It’s been seven years since My Robot Friend last graced us with new music. That’s a big enough lapse that you could easily be forgiven for thinking you’ve stumbled upon a brand new band. Truth? You might as well have. All the music on this 11-track collection sounds both fresh and familiar. Sure, you’ve heard synth-heavy, dance-ready music before but how often have you heard it performed with such refreshing clarity?
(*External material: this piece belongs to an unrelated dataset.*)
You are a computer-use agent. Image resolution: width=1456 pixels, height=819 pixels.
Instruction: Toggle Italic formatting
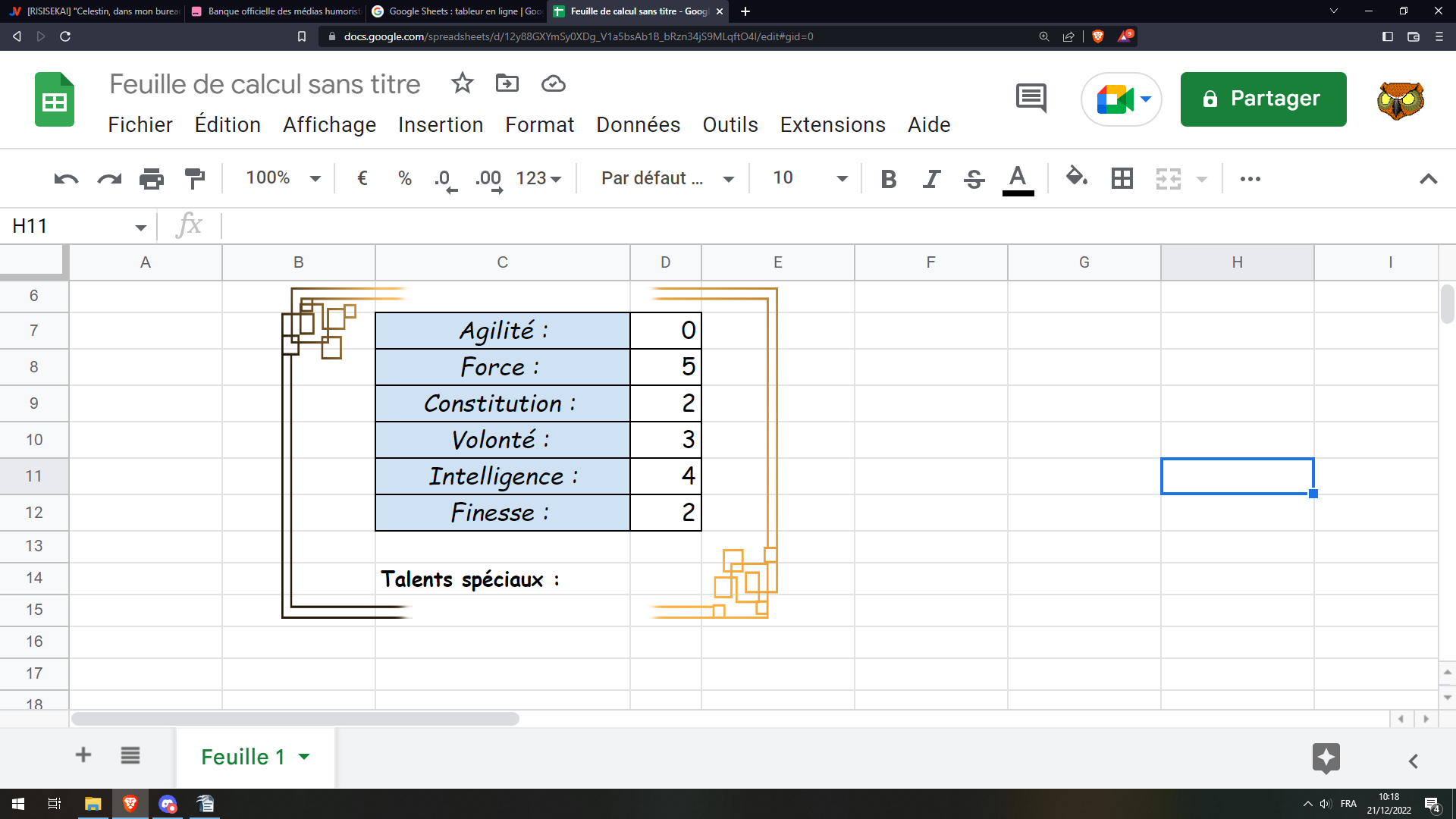click(931, 179)
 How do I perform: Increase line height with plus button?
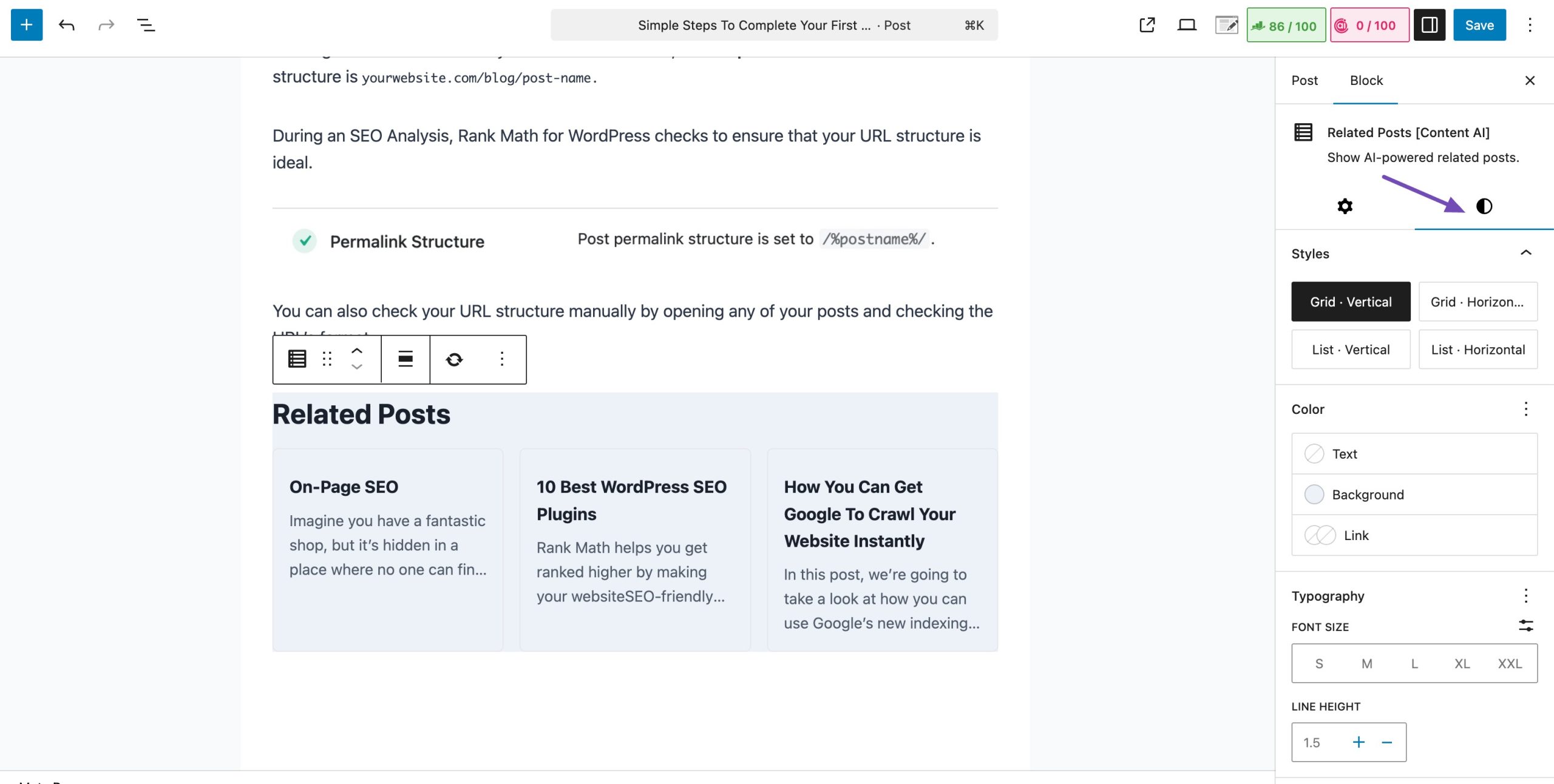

The record opens with “Goodbye”, which finds us saying farewell to a lover while diving into a new relationship with this music. The sentiment isn’t especially striking, but its presentation is; we feel uplifted despite the lyrics that give us every reason not to be. Meanwhile, “Emancipated Hearts” (featuring Dean Wareham) has an eerie, almost-absent quality. It conjures images of Joy Division playing in an abandoned skate rink. The stirring string figures, a haunting refrain of “he’s gone / he’s gone / he’s gone”, and a melodic flirtation that could either be an homage to that little drummer boy or a pastiche of “Hey Jude” closes out the track, leaving us unsure of what we’ve just heard but deeply assured that we love it.
None of that can prepare you for the pure pop enthusiasm that hits when Andre Williams shows up for his first of four appearances via “Creep”. He sings about “the twenty-third of loneliness” with a confidence that few vocalists can muster on their own material, let alone guesting on someone else’s track. As good as the piece is, it presents a cohesion problem. Whereas the first two pieces have arty, post-punk/New Romantic aspirations, the Williams tunes are made strictly for the dancefloor. The difference isn’t handled subtly, either.
When we return to the dark ‘n’ sexy terrain via the Velvet Underground cover “I’m Not a Young Man Anymore” (featuring Dean & Britta), it’s a welcome reentry. The sheer swagger raises questions about how anything could be so strong. What could hold up next to this? And then it hits us: Perhaps we’re being toyed with. Perhaps we’re being asked to think about this place, what we like and don’t like. However, there’s no denying that Dean & Britta make for extraordinary bedfellows. The follow-up, “A Practical Joke”, reels from their absence despite ultimately holding its own.
Williams turns up for two more pieces, and “Now I Know” feels almost comical next to “A Practical Joke”. And maybe it should. There can be play and humor in the context of an album, even one that draws upon the diverse palette that Open the Book does.
That race for musical diversity scraps any hope of coherence but still leaves us with good music. If you can handle high art next to medium, unrelenting darkness next to unrelenting light, then perhaps this is the record for you. In some ways it’s an album made for a world that no longer appreciates albums. How’s that for having a friend?